==== Data for this exercise
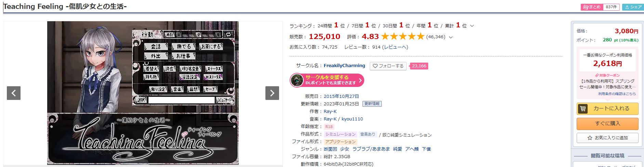The image size is (644, 167).
Task: Click the circle avatar on サークルを支援する
Action: 297,80
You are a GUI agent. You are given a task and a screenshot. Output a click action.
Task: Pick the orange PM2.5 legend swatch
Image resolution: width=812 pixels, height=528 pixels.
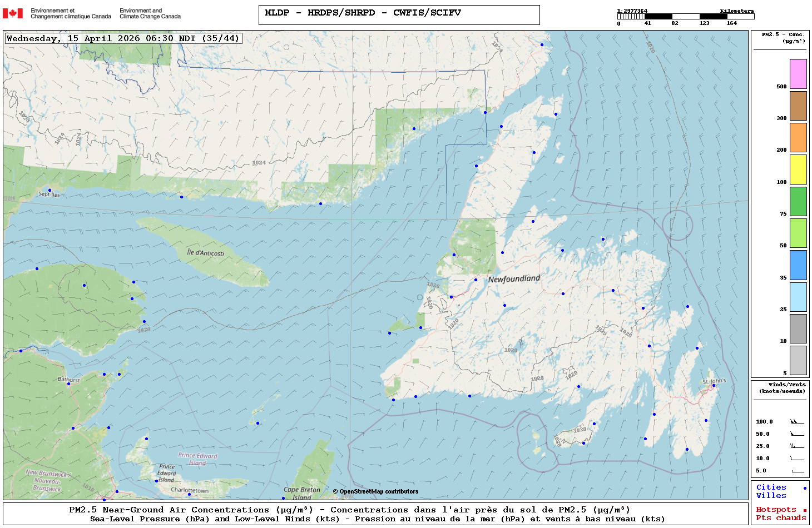click(798, 137)
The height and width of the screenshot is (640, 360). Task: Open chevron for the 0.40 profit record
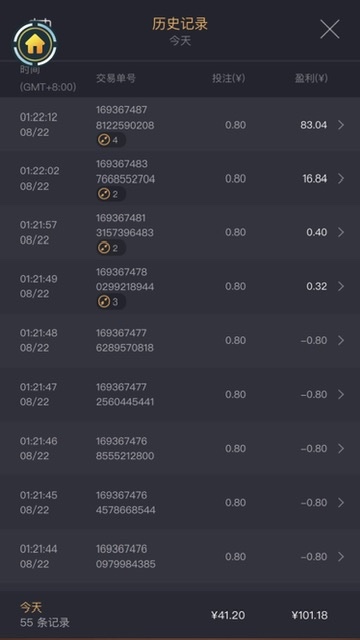341,232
========
— Requirement —
Omit all pictures and write out, exactly, only the lines from the line containing "Task: Pick the orange PM2.5 legend swatch" through the last line of the entries above.

— Result —
Task: Pick the orange PM2.5 legend swatch
Image resolution: width=812 pixels, height=528 pixels.
click(798, 137)
The height and width of the screenshot is (640, 360). Task: Open chevron for the 0.40 profit record
341,232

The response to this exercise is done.